In [None]:
%matplotlib inline

import numpy as np
import random
from scipy.stats import norm
import tensorflow as tf
from tensorflow import keras
from sklearn.metrics import confusion_matrix
from sklearn.linear_model import QuantileRegressor
import matplotlib.pyplot as plt

seed = 0
random.seed(seed)
np.random.seed(seed)
tf.random.set_seed(seed)

## Simple NN for XOR

In [None]:
X = np.array([[0,0],[0,1],[1,0],[1,1]])
y = np.array([[0],[1],[1],[0]])

model = keras.Sequential()
model.add(keras.layers.Dense(units = 16, input_dim=2, activation = "relu"))
model.add(keras.layers.Dense(1, activation = "sigmoid"))

model.summary()


# State the loss function and optimizer (adam is a good choice usually)
model.compile(optimizer=keras.optimizers.Adam(),loss='mean_squared_error',metrics=['accuracy'])

losses = model.fit(X,y,epochs=500,verbose=2)
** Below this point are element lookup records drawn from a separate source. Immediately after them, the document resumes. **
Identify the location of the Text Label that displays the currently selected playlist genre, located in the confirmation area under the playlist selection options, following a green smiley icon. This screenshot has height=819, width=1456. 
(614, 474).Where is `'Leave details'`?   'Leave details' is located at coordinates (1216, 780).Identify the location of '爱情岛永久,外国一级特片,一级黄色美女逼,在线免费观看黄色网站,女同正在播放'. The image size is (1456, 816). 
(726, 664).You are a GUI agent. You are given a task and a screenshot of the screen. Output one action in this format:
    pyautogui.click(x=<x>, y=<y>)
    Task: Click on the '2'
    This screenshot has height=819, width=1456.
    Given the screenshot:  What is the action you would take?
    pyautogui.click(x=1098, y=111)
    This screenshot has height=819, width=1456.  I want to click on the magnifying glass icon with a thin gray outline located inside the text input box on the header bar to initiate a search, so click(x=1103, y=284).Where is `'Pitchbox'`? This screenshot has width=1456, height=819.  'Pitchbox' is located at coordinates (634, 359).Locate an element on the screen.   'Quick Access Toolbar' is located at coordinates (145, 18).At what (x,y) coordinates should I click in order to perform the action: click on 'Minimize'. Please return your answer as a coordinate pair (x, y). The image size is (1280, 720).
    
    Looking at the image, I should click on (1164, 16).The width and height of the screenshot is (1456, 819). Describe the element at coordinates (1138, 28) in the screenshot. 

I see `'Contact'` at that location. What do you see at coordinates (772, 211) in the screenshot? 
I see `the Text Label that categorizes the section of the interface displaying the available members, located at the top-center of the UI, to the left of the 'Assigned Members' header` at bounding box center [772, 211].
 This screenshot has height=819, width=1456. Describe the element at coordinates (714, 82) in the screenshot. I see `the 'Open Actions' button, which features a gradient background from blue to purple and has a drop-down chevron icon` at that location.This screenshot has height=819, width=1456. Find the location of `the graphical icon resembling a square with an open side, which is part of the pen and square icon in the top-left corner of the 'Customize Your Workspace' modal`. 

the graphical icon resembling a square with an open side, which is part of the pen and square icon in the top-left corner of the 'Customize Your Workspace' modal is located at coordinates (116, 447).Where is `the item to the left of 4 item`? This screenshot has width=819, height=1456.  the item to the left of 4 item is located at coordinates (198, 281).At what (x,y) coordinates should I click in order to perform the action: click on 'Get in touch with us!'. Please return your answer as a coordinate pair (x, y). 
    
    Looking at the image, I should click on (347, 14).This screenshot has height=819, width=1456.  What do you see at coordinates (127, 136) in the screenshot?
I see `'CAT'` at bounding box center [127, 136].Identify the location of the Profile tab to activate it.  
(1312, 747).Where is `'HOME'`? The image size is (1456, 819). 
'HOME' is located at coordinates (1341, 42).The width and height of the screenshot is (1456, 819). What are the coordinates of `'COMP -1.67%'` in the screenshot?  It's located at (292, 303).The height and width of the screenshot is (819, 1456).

# View improvement over epochs
plt.plot(losses.history['loss'])
plt.show()
plt.plot(losses.history['accuracy']) # Notice we are able to plot the accuracy in training as well
plt.show()

In [None]:
prob = model.predict(X) # Make predictions
pred = (prob > 0.5) + 0
#Evaluate the accuracy
print(np.mean(pred == y)) # Accuracy
# Since this is training data, compare with the final training accuracy
print(losses.history['accuracy'][-1])
print(confusion_matrix(y_pred=pred , y_true=y)) # Confusion matrix

In [None]:
# Go back to cell 2 and consider other network structures
# What are the mathematical formulations for these structures?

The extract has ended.